#### EXERCISE GOAL
The full set of records needs to be retyped exactly.

Pixel coordinate grounding data
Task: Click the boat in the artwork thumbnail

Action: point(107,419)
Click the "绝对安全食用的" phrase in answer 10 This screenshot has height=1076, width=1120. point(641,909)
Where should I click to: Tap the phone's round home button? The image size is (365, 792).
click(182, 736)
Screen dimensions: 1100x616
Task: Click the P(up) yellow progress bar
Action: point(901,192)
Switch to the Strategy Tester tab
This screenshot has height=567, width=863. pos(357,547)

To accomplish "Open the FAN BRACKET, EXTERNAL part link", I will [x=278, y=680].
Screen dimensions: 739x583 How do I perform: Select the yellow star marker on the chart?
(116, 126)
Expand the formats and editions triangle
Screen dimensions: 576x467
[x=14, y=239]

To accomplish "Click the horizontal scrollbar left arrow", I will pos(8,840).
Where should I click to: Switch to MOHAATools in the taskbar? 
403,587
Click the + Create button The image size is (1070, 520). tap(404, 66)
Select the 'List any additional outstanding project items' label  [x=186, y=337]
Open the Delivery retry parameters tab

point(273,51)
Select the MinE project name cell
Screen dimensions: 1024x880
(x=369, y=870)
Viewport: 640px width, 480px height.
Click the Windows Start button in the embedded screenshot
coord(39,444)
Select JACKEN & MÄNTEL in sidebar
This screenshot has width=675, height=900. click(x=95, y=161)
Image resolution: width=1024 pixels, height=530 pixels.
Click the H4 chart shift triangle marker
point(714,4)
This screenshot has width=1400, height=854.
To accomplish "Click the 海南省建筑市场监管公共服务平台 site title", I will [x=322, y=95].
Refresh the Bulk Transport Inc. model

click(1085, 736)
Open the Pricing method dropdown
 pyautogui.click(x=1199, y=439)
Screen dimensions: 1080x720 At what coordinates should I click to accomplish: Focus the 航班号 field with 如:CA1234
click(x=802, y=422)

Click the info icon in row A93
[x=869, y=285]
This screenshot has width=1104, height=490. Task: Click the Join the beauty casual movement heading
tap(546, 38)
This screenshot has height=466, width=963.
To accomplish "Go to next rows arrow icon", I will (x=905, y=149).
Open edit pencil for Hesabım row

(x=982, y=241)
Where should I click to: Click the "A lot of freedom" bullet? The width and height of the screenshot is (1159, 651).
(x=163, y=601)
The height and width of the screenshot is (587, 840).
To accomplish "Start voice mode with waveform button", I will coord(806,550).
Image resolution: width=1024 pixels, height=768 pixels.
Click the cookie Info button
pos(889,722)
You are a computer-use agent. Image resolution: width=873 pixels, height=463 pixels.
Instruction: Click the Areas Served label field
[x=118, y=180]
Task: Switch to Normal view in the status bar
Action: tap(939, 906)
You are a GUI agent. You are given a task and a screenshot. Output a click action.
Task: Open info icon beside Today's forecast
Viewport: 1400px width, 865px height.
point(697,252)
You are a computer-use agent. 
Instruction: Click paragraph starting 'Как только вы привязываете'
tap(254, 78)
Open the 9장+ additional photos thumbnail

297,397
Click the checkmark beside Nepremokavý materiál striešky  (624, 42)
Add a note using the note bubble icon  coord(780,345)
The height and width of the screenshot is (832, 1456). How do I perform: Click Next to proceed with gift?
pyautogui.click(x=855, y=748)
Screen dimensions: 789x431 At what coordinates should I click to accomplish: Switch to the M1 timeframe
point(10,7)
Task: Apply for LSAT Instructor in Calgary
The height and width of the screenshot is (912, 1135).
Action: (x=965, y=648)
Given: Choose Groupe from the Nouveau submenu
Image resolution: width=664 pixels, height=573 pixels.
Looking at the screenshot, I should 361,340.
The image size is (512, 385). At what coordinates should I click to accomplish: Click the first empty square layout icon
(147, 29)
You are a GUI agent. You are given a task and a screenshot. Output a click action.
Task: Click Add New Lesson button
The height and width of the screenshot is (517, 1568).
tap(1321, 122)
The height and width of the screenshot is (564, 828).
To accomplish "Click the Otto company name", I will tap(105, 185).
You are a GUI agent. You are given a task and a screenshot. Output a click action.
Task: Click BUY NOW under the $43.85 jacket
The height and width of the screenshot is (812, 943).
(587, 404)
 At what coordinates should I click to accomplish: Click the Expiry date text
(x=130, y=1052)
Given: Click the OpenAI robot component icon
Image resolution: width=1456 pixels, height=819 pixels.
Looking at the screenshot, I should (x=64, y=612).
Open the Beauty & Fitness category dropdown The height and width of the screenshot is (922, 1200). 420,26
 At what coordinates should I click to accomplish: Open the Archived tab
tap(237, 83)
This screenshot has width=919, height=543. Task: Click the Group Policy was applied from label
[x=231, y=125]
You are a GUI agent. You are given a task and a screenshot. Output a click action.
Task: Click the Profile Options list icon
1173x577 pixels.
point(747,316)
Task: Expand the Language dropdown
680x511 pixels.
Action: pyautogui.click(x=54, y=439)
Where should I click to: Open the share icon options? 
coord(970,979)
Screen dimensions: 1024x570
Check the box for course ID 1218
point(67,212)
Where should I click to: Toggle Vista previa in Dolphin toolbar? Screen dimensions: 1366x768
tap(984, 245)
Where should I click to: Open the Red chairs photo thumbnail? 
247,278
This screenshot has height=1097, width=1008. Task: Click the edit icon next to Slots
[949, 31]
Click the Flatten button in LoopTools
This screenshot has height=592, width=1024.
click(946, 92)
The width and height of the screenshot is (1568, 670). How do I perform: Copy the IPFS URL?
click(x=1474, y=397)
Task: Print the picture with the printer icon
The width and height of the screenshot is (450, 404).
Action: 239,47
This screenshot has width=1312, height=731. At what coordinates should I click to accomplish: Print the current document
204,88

#### YOUR RESPONSE
Task: Click the boat in the artwork thumbnail

Action: point(107,419)
Click the "绝对安全食用的" phrase in answer 10 This screenshot has height=1076, width=1120. point(641,909)
Where should I click to: Tap the phone's round home button? The image size is (365, 792).
click(182, 736)
Screen dimensions: 1100x616
Task: Click the P(up) yellow progress bar
Action: point(901,192)
Switch to the Strategy Tester tab
This screenshot has height=567, width=863. pos(357,547)

To accomplish "Open the FAN BRACKET, EXTERNAL part link", I will [x=278, y=680].
Screen dimensions: 739x583 How do I perform: Select the yellow star marker on the chart?
(116, 126)
Expand the formats and editions triangle
Screen dimensions: 576x467
[x=14, y=239]

To accomplish "Click the horizontal scrollbar left arrow", I will pos(8,840).
Where should I click to: Switch to MOHAATools in the taskbar? 
403,587
Click the + Create button The image size is (1070, 520). tap(404, 66)
Select the 'List any additional outstanding project items' label  [x=186, y=337]
Open the Delivery retry parameters tab

point(273,51)
Select the MinE project name cell
Screen dimensions: 1024x880
(x=369, y=870)
Viewport: 640px width, 480px height.
Click the Windows Start button in the embedded screenshot
coord(39,444)
Select JACKEN & MÄNTEL in sidebar
This screenshot has width=675, height=900. click(x=95, y=161)
Image resolution: width=1024 pixels, height=530 pixels.
Click the H4 chart shift triangle marker
point(714,4)
This screenshot has width=1400, height=854.
To accomplish "Click the 海南省建筑市场监管公共服务平台 site title", I will [x=322, y=95].
Refresh the Bulk Transport Inc. model

click(1085, 736)
Open the Pricing method dropdown
 pyautogui.click(x=1199, y=439)
Screen dimensions: 1080x720 At what coordinates should I click to accomplish: Focus the 航班号 field with 如:CA1234
click(x=802, y=422)

Click the info icon in row A93
[x=869, y=285]
This screenshot has width=1104, height=490. Task: Click the Join the beauty casual movement heading
tap(546, 38)
This screenshot has height=466, width=963.
To accomplish "Go to next rows arrow icon", I will (x=905, y=149).
Open edit pencil for Hesabım row

(x=982, y=241)
Where should I click to: Click the "A lot of freedom" bullet? The width and height of the screenshot is (1159, 651).
(x=163, y=601)
The height and width of the screenshot is (587, 840).
To accomplish "Start voice mode with waveform button", I will coord(806,550).
Image resolution: width=1024 pixels, height=768 pixels.
Click the cookie Info button
pos(889,722)
You are a computer-use agent. Image resolution: width=873 pixels, height=463 pixels.
Instruction: Click the Areas Served label field
[x=118, y=180]
Task: Switch to Normal view in the status bar
Action: tap(939, 906)
You are a GUI agent. You are given a task and a screenshot. Output a click action.
Task: Open info icon beside Today's forecast
Viewport: 1400px width, 865px height.
point(697,252)
You are a computer-use agent. 
Instruction: Click paragraph starting 'Как только вы привязываете'
tap(254, 78)
Open the 9장+ additional photos thumbnail

297,397
Click the checkmark beside Nepremokavý materiál striešky  (624, 42)
Add a note using the note bubble icon  coord(780,345)
The height and width of the screenshot is (832, 1456). How do I perform: Click Next to proceed with gift?
pyautogui.click(x=855, y=748)
Screen dimensions: 789x431 At what coordinates should I click to accomplish: Switch to the M1 timeframe
point(10,7)
Task: Apply for LSAT Instructor in Calgary
The height and width of the screenshot is (912, 1135).
Action: (x=965, y=648)
Given: Choose Groupe from the Nouveau submenu
Image resolution: width=664 pixels, height=573 pixels.
Looking at the screenshot, I should 361,340.
The image size is (512, 385). At what coordinates should I click to accomplish: Click the first empty square layout icon
(147, 29)
You are a GUI agent. You are given a task and a screenshot. Output a click action.
Task: Click Add New Lesson button
The height and width of the screenshot is (517, 1568).
tap(1321, 122)
The height and width of the screenshot is (564, 828).
To accomplish "Click the Otto company name", I will tap(105, 185).
You are a GUI agent. You are given a task and a screenshot. Output a click action.
Task: Click BUY NOW under the $43.85 jacket
The height and width of the screenshot is (812, 943).
(587, 404)
 At what coordinates should I click to accomplish: Click the Expiry date text
(x=130, y=1052)
Given: Click the OpenAI robot component icon
Image resolution: width=1456 pixels, height=819 pixels.
Looking at the screenshot, I should (x=64, y=612).
Open the Beauty & Fitness category dropdown The height and width of the screenshot is (922, 1200). 420,26
 At what coordinates should I click to accomplish: Open the Archived tab
tap(237, 83)
This screenshot has width=919, height=543. Task: Click the Group Policy was applied from label
[x=231, y=125]
You are a GUI agent. You are given a task and a screenshot. Output a click action.
Task: Click the Profile Options list icon
1173x577 pixels.
point(747,316)
Task: Expand the Language dropdown
680x511 pixels.
Action: pyautogui.click(x=54, y=439)
Where should I click to: Open the share icon options? 
coord(970,979)
Screen dimensions: 1024x570
Check the box for course ID 1218
point(67,212)
Where should I click to: Toggle Vista previa in Dolphin toolbar? Screen dimensions: 1366x768
tap(984, 245)
Where should I click to: Open the Red chairs photo thumbnail? 
247,278
This screenshot has height=1097, width=1008. Task: Click the edit icon next to Slots
[949, 31]
Click the Flatten button in LoopTools
This screenshot has height=592, width=1024.
click(946, 92)
The width and height of the screenshot is (1568, 670). How do I perform: Copy the IPFS URL?
click(x=1474, y=397)
Task: Print the picture with the printer icon
The width and height of the screenshot is (450, 404).
Action: 239,47
This screenshot has width=1312, height=731. At what coordinates should I click to accomplish: Print the current document
204,88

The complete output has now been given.